What to do | Give all the lines below again, exactly, with no pictures.

Records to process |
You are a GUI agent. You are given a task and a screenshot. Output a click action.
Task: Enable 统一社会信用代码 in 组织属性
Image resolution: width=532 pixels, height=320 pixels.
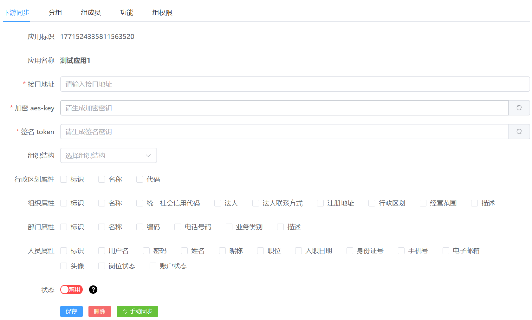[139, 203]
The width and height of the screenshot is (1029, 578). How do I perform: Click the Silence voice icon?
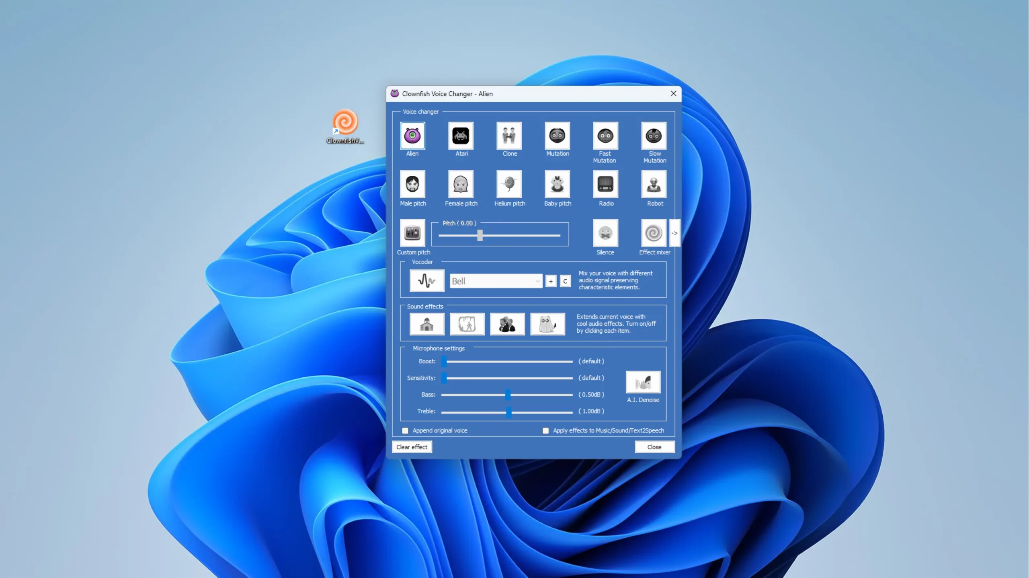pyautogui.click(x=605, y=233)
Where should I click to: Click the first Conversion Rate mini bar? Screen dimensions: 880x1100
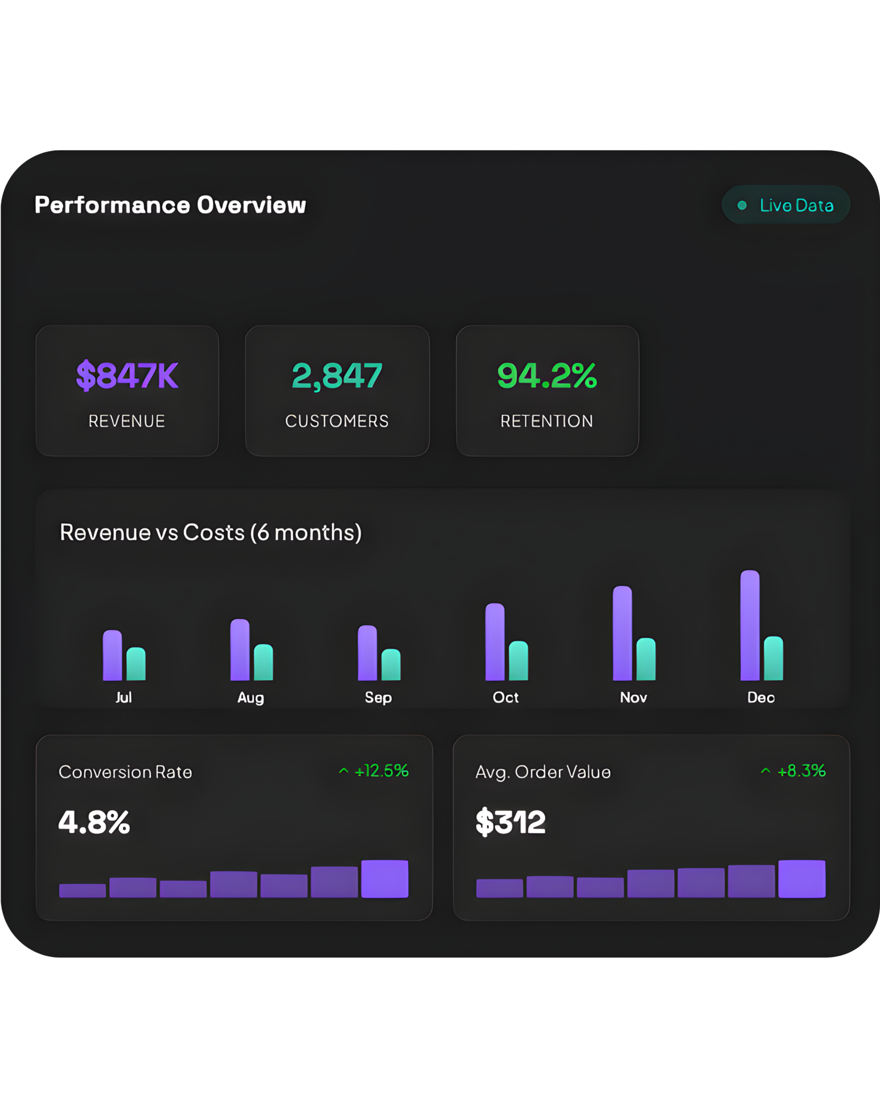(83, 890)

Response area |
You are a GUI agent. You are given a task and a screenshot. Output a click action.
Task: Enable 统一社会信用代码 in 组织属性
Image resolution: width=532 pixels, height=320 pixels.
[139, 203]
The width and height of the screenshot is (1029, 578). How do I perform: Click the Silence voice icon?
pyautogui.click(x=605, y=233)
Where should I click to: Click the first Conversion Rate mini bar? Screen dimensions: 880x1100
(83, 890)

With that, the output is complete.